- **Problem details**: In the records below, work out how many lines hold the word "computer". Report the number alone.
- Opening Delimiter -
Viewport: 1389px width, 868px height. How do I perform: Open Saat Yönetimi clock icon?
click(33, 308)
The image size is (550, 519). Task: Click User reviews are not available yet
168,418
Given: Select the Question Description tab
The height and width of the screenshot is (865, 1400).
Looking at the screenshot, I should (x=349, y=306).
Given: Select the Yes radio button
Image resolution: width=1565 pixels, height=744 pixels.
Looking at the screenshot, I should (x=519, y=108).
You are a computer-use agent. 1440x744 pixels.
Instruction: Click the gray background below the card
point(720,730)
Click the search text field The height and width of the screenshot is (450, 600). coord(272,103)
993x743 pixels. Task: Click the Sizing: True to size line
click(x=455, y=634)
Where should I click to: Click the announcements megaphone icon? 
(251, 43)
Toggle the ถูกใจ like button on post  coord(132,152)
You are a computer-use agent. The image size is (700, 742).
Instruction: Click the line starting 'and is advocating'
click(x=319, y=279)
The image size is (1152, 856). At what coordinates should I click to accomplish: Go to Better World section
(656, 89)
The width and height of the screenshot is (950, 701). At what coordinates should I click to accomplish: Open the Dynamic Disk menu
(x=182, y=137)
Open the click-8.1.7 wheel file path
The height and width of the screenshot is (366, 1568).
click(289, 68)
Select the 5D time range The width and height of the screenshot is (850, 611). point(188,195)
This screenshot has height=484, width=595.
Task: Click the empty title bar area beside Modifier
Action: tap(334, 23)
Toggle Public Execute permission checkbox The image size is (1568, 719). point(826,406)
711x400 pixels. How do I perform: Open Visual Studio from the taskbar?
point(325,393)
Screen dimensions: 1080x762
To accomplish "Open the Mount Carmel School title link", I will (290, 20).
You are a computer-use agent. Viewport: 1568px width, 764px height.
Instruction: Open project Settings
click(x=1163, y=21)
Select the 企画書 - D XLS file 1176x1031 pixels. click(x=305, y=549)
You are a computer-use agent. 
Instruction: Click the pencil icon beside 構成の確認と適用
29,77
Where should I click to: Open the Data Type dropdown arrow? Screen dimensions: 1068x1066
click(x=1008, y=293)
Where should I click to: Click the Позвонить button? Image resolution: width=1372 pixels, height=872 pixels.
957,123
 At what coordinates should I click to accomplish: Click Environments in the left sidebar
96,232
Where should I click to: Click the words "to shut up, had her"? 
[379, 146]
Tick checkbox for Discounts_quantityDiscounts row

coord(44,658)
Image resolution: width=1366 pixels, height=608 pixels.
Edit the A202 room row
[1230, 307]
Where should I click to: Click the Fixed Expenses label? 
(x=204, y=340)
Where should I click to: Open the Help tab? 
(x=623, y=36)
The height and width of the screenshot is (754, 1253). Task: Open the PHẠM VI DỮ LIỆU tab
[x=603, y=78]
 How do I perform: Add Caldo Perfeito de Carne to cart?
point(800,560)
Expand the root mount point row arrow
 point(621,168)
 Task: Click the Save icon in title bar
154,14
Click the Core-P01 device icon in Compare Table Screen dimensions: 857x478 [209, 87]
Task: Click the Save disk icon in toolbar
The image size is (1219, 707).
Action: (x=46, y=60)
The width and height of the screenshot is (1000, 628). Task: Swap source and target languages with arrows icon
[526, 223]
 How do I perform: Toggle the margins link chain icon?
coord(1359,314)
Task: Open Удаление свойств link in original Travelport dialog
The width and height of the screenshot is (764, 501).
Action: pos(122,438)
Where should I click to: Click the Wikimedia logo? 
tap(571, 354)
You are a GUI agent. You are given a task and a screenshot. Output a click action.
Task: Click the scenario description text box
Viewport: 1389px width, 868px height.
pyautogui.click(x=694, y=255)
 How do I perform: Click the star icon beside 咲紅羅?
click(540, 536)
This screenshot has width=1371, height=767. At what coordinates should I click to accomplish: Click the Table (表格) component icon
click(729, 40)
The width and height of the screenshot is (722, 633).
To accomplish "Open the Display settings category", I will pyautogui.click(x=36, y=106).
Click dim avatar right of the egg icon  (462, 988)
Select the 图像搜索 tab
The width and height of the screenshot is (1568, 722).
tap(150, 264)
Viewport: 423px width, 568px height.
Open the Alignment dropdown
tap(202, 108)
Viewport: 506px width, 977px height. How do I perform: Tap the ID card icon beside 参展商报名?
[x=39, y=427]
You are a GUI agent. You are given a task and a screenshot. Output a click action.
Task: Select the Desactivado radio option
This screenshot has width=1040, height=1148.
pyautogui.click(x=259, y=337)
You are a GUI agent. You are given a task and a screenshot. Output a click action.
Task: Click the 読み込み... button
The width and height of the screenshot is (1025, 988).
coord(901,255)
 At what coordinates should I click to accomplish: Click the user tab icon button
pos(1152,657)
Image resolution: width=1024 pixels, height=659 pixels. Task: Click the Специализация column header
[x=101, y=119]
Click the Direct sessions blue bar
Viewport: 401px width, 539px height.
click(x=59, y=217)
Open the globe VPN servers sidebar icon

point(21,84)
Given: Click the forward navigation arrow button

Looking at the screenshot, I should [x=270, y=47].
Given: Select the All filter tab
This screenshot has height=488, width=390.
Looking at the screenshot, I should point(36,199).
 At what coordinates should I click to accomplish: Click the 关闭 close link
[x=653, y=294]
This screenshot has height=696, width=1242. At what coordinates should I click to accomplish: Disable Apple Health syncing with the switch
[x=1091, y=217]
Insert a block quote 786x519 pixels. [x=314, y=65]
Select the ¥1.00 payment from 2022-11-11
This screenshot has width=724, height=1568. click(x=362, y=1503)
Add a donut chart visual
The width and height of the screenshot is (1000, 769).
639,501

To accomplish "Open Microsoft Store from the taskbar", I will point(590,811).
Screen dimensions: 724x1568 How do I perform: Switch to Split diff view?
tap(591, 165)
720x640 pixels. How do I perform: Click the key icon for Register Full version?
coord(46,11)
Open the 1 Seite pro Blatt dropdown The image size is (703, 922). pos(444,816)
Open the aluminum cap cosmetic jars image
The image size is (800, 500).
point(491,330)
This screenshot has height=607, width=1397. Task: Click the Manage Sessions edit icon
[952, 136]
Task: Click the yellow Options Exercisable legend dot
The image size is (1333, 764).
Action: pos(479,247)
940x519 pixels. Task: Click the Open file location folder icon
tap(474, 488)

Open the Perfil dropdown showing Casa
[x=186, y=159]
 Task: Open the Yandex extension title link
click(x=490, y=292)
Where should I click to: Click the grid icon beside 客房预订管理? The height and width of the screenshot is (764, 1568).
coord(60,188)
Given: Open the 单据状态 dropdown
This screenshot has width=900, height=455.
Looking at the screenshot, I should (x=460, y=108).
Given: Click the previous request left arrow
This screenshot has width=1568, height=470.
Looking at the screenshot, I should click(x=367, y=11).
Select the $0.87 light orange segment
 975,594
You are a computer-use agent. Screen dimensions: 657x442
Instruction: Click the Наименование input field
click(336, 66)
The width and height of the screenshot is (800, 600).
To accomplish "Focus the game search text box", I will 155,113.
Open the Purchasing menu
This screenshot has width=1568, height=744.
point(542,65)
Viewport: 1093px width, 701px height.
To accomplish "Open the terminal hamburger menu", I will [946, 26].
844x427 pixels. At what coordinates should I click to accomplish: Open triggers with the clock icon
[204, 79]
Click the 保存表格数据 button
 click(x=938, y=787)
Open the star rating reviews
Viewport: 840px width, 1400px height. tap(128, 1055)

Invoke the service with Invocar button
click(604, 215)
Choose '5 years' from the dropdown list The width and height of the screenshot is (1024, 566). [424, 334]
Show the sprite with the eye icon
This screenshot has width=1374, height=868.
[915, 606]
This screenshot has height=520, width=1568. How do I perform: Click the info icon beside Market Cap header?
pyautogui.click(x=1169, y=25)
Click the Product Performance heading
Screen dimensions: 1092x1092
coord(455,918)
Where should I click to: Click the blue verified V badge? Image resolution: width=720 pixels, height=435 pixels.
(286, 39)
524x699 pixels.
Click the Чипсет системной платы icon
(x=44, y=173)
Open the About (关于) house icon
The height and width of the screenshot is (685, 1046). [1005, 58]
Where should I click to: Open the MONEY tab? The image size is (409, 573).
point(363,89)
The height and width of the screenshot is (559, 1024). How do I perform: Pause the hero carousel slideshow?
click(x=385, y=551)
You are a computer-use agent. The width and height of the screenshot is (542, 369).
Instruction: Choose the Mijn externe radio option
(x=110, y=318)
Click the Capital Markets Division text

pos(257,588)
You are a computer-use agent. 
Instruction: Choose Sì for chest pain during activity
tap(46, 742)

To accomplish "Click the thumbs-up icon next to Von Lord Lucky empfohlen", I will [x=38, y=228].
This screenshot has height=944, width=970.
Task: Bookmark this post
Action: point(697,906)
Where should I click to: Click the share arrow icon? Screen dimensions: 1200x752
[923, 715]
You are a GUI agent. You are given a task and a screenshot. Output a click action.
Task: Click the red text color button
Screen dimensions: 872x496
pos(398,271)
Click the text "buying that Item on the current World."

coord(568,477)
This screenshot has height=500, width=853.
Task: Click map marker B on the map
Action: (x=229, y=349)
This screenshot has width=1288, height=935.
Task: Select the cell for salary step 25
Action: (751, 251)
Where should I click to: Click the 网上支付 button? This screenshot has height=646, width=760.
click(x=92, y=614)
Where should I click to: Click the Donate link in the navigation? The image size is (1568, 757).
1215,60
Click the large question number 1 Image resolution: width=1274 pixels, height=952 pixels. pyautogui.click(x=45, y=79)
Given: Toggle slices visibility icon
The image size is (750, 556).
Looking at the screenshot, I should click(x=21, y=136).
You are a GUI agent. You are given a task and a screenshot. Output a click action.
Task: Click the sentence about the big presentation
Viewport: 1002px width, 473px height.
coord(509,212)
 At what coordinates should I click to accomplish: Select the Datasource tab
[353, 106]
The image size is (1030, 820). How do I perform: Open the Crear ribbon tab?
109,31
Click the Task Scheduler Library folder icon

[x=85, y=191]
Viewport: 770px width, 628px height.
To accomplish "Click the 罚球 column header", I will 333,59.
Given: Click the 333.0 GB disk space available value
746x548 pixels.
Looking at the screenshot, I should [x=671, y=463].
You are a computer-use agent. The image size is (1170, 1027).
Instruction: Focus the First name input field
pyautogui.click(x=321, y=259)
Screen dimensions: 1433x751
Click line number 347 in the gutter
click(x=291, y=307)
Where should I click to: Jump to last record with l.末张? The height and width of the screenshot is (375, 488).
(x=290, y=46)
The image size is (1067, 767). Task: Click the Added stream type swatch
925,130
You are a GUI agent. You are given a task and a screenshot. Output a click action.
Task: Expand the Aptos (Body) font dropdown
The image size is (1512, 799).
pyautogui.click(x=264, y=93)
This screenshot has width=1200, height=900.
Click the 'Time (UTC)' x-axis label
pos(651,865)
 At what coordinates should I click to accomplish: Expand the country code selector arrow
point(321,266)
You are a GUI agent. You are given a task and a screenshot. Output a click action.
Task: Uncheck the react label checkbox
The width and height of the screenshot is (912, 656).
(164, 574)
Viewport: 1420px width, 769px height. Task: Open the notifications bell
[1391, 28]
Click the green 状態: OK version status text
- Closing Delimiter -
- **Response box**: 8